L'appello accolto da Erdogan
Un giorno dopo l'appello di Öcalan, il presidente turco aveva accolto il gesto, descrivendolo come una "opportunità storica" per la pace. Nonostante questo, aveva ribadito che avrebbe “tenuto sotto stretta osservazione” il movimento per assicurarsi che i colloqui per porre fine all’insurrezione fossero “portati a una conclusione positiva”. "Quando la pressione del terrorismo e delle armi sarà eliminata, lo spazio per la politica nella democrazia si espanderà naturalmente", ha promesso Erdogan. Restano numerosi anche i nodi internazionali: il PKK, definito gruppo terroristico dalla Turchia, dagli Stati Uniti e dall'Unione Europea, ha condotto un'insurrezione armata dal 1984 con l'obiettivo di ritagliare una patria per i curdi, che rappresentano circa il 20% degli 85 milioni di abitanti della Turchia. Da quando Ocalan è stato incarcerato nel 1999, si sono verificati vari tentativi di porre fine allo spargimento di sangue, che ha causato la morte di più di 40.000 persone.
Il nodo degli altri gruppi affiliati al PKK
I precedenti tentativi di pace con il PKK si erano conclusi con un fallimento, l'ultimo dei quali risale al 2015. Il PKK ha dichiarato ieri di essere pronto a convocare un congresso come voleva Ocalan, ma "affinché ciò accada, deve essere creato un ambiente sicuro adatto" e ÖcalanOcalan "deve dirigerlo e guidarlo personalmente per il successo del congresso". Il vicino della Turchia, l'Iraq, ha accolto con favore l'appello, affermando che si tratta di "un passo positivo e importante verso il raggiungimento della stabilità nella regione".

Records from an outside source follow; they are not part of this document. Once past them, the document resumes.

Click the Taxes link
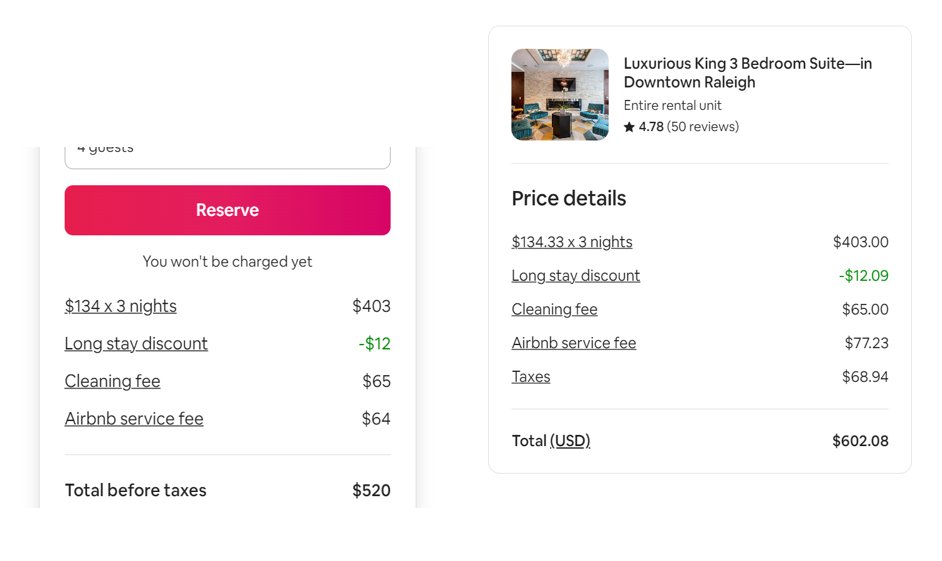This screenshot has width=942, height=561. click(x=530, y=377)
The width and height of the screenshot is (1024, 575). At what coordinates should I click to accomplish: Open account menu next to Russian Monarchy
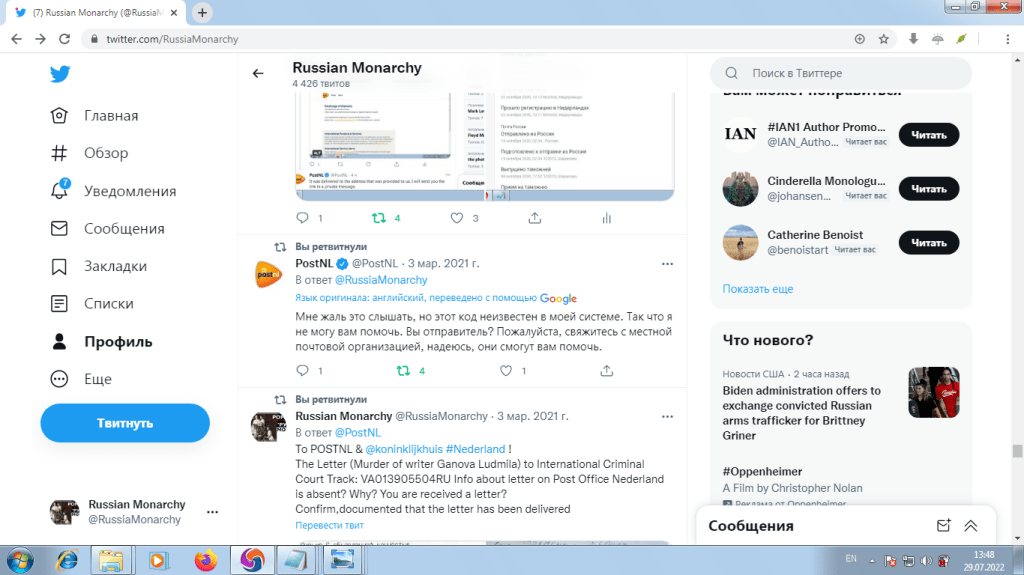pos(212,512)
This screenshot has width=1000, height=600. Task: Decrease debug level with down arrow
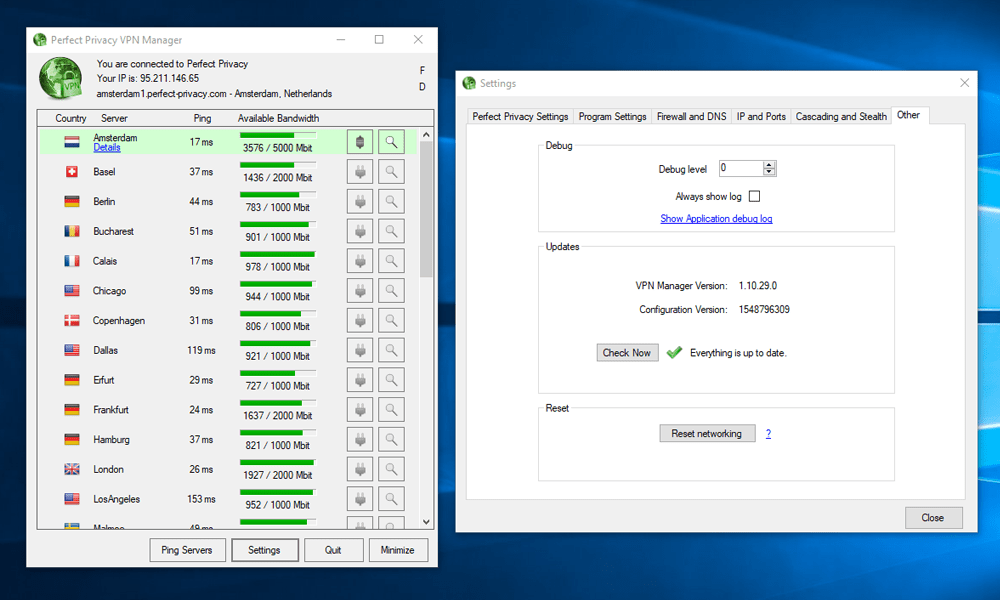(769, 173)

Omer Celik, portavoce del partito di governo del presidente Erdogan, palesa un upgrade della richiesta: ha dichiarato che tutti i gruppi associati al PKK dovrebbero conformarsi all’appello. "Indipendentemente dal fatto che si chiamino PKK, YPG o PYD, tutte le ramificazioni dell'organizzazione terroristica devono autodissolversi", ha detto Celik, riferendosi alle Unità di Protezione Popolare curdo-siriane (YPG) e alla loro ala politica.
"Ci riferiamo alla completa liquidazione dell’organizzazione e dei suoi elementi in Iraq e Siria". Celik ha aggiunto: "Al punto in cui siamo arrivati oggi, dichiariamo che è giunto il momento di raggiungere l’obiettivo di una Turchia libera dal terrorismo".